I would say the main story of the Obama years has to do with people’s trust in other people. Most Americans are white, most Americans have health insurance, most Americans are native-born citizens, most Americans aren’t Muslims, and over the course of the Great Recession most Americans have become more suspicious that they live in a zero-sum world where any effort to improve the condition of other people will come at their expense.”
This is a bit simplistic. There really isn’t a logical contradiction between people supporting a reduction in the size of the federal government yet happily spending their Medicare and Social Security entitlements. People, with good reason, define good governance by what improves their individual welfare the most.
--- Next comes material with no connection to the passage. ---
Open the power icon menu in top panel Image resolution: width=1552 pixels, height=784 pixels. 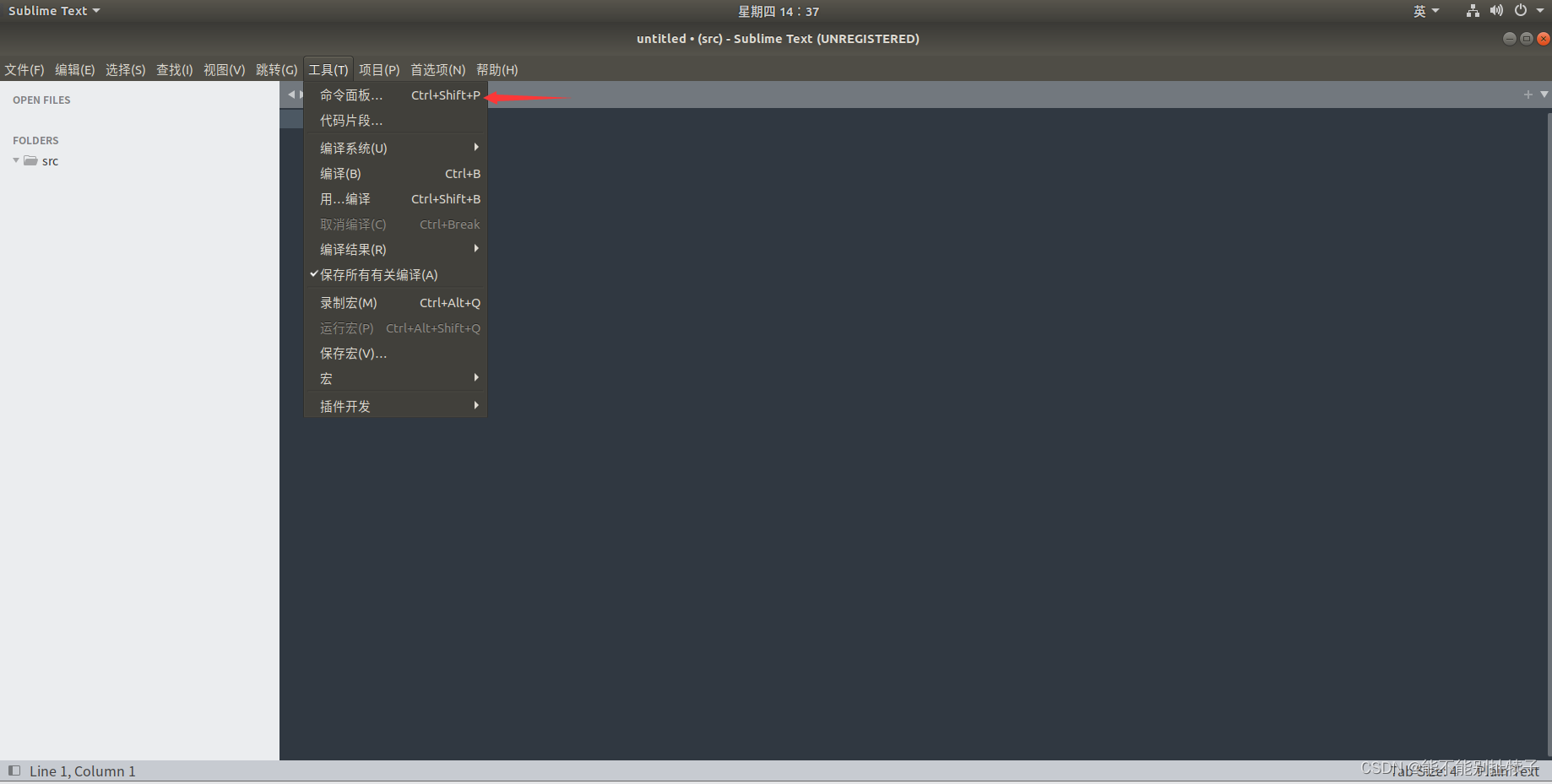click(1521, 10)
Personal government transfers clearly do, and under simple, mostly emotional analysis policies that enhance social welfare like open international trade, reduction of government debt through entitlement cuts, and de-escalating the drug war don’t. Under this logic citizens have much more of an incentive to lobby for the continuation of policies that they believe directly affect them rather than, say, closing Guantanamo Bay. Of course this isn’t logical if individuals care about the welfare of the country over themselves, but there isn’t necessarily a contradiction in supporting policies that benefit yourself at the expense of the wider country. This isn’t an incentive that will go away, and is part of the reason why democracies have so much trouble eliminating the types of focused entitlements that are costly to society as a whole but benefit specific constituencies- agriculture subsidies are a good example of this. Policies that benefit specific groups aren’t always in the net benefit of society, and policies that a benefit everyone almost never exist. People act and vote in their own interest, and for policies to be successful democratic politicians have to design them so they appeal to voters’ personal interests as much as possible. Of course this is rarely practical. The incentive to act in your individual interest is probably the greatest strength of a market economy and the great weakness of democratic government- the contradiction in this is what makes democracy so fascinating.